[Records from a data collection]
*** Block opens ***

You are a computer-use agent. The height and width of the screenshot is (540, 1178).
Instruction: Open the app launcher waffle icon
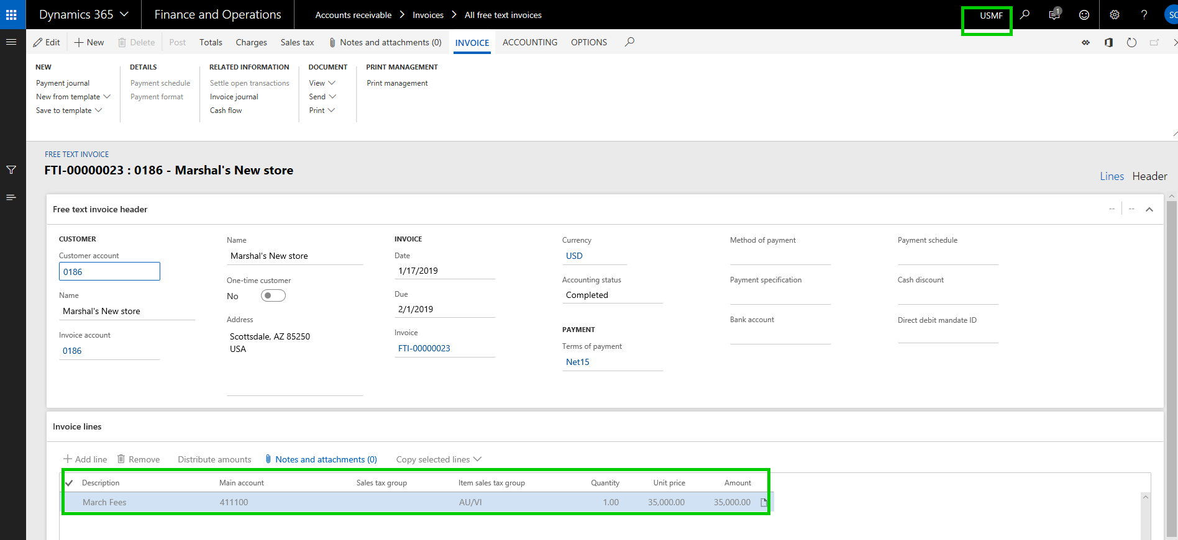[x=11, y=14]
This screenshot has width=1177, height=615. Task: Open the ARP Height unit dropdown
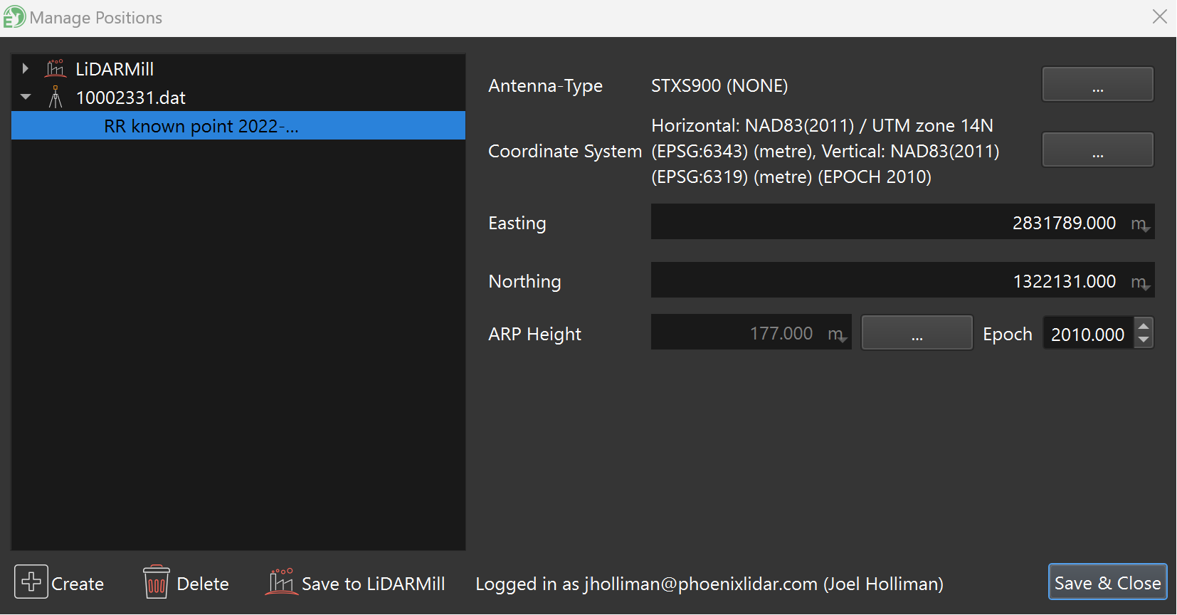pyautogui.click(x=837, y=335)
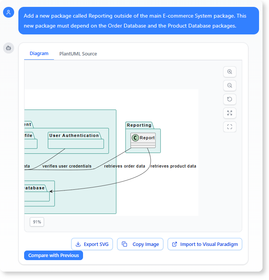Click the class C icon on Report

pos(135,138)
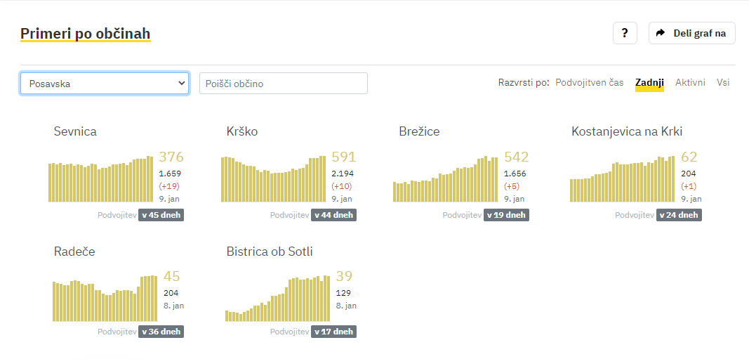Sort municipalities by Aktivni
The image size is (749, 359).
pos(690,83)
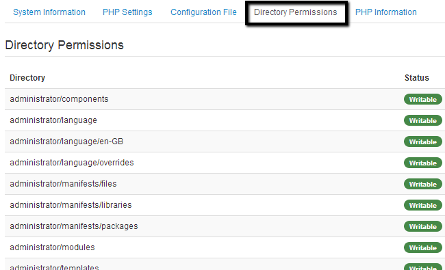Screen dimensions: 445x270
Task: Click the Writable status for administrator/language/overrides
Action: 423,163
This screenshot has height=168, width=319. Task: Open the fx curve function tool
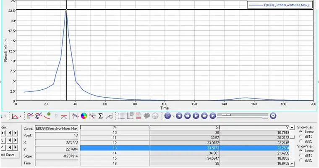point(38,116)
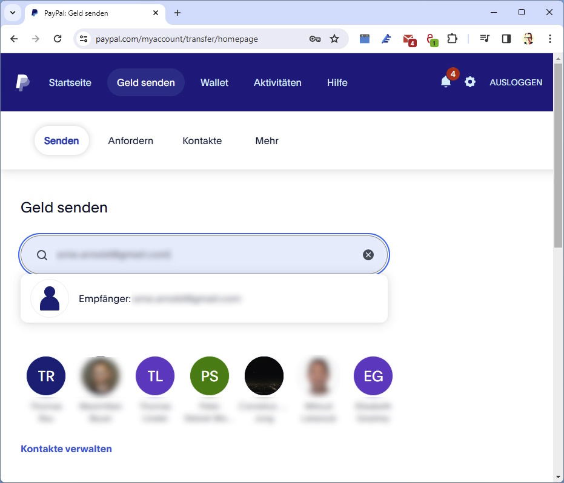Open Chrome three-dot menu
This screenshot has height=483, width=564.
pos(550,39)
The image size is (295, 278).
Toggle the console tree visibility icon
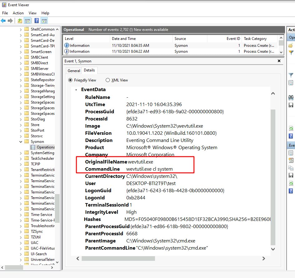click(x=27, y=21)
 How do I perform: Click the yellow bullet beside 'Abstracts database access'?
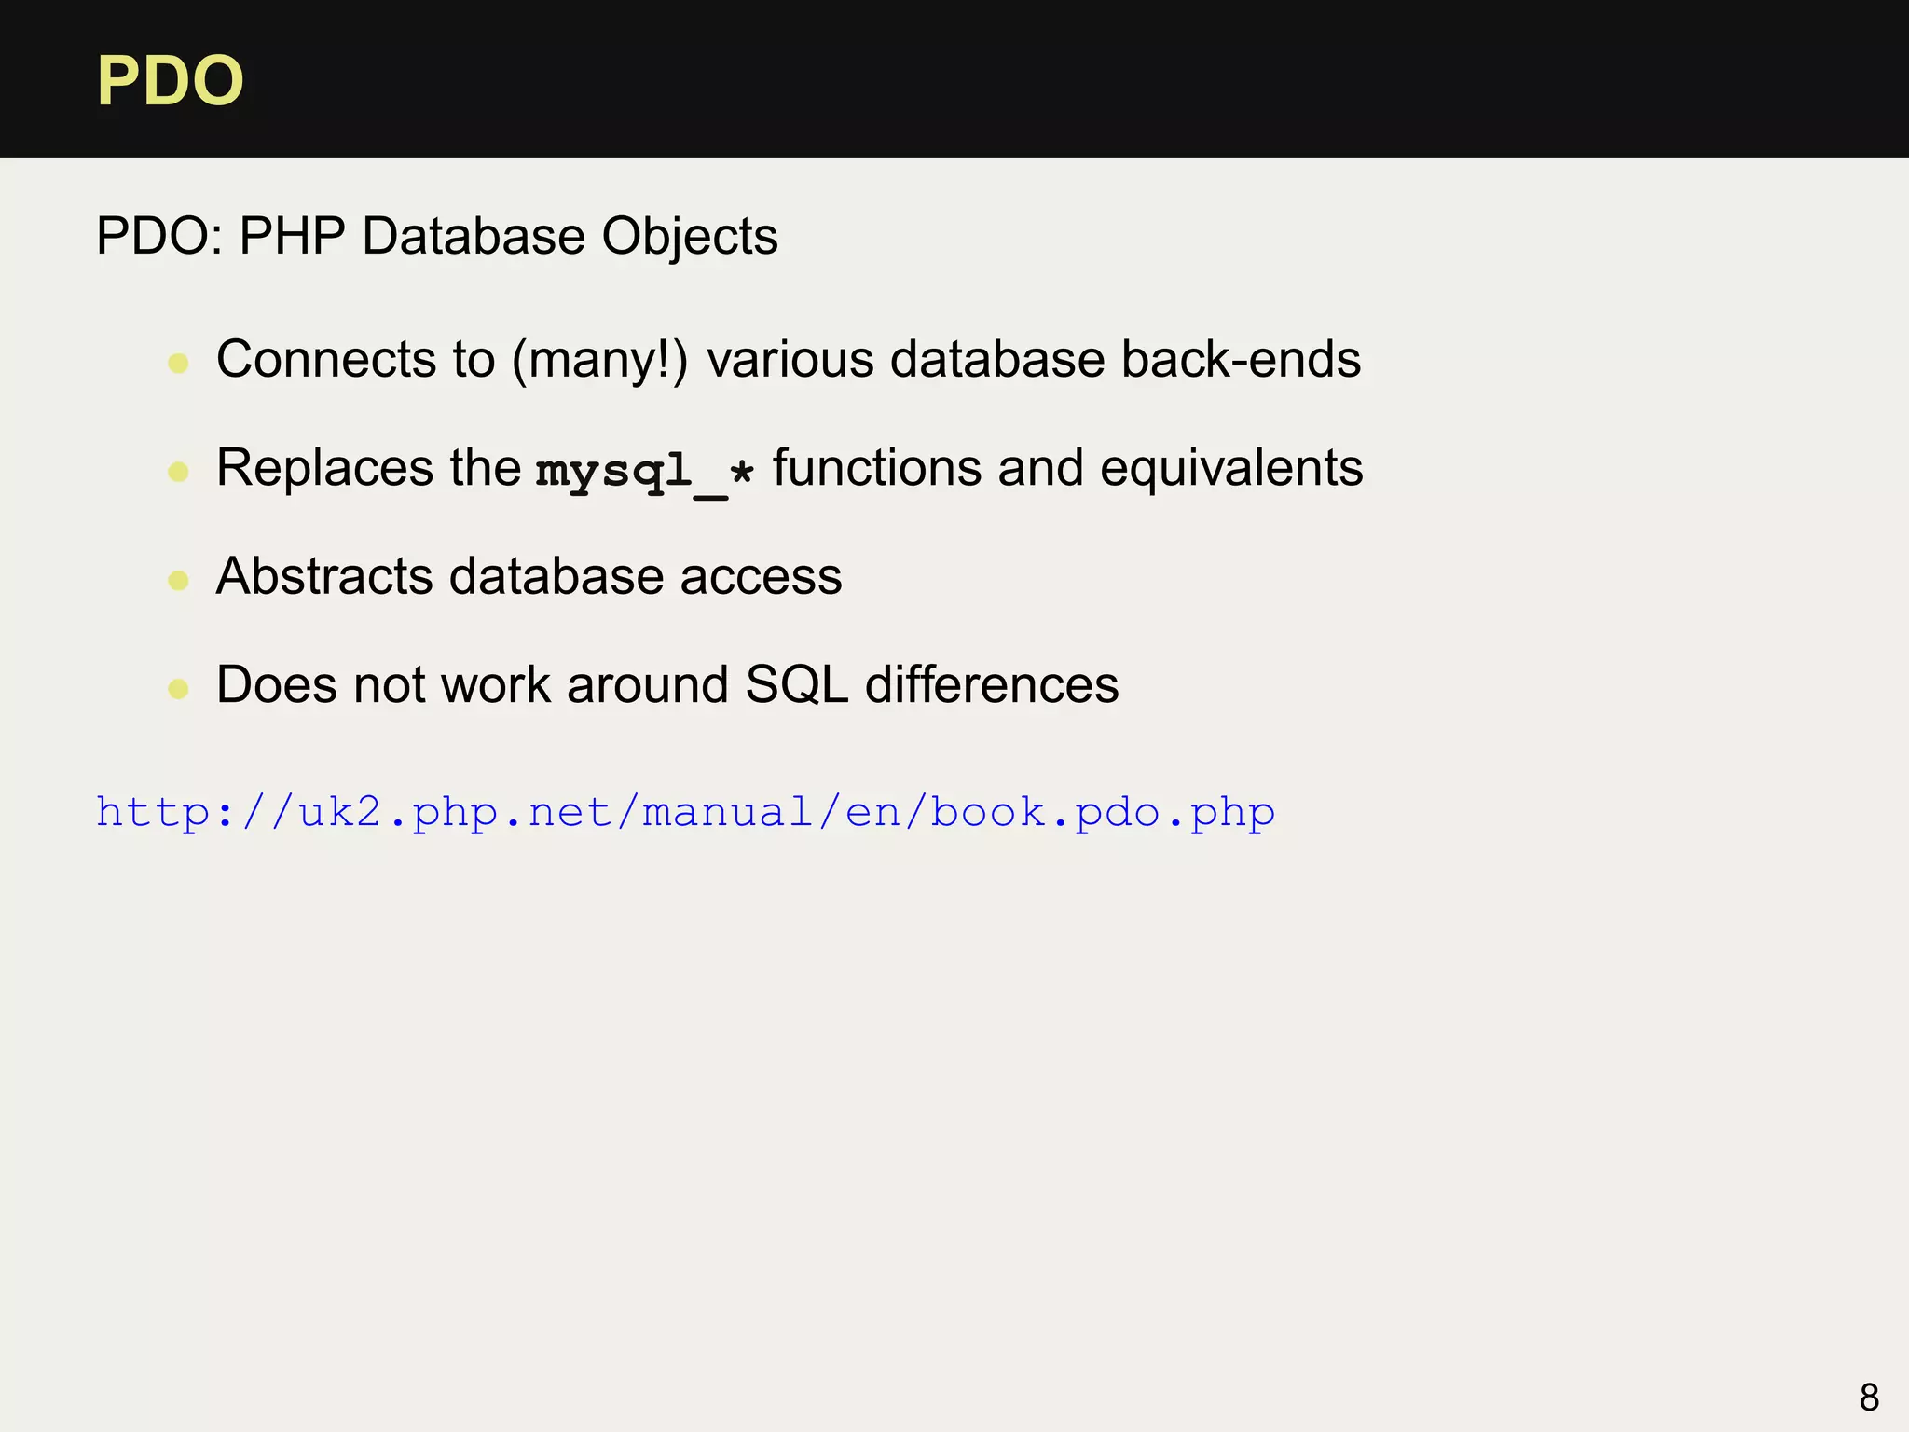178,581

*** Block closes ***

▸ Prompt
Begin with the line containing "Toggle the console tree visibility icon", stop at the last line of the records above, and copy every line in between exactly, both ends included, with no pictures.

▸ Task output
Toggle the console tree visibility icon
click(x=27, y=21)
 How do I perform: Click the yellow bullet beside 'Abstracts database access'?
178,581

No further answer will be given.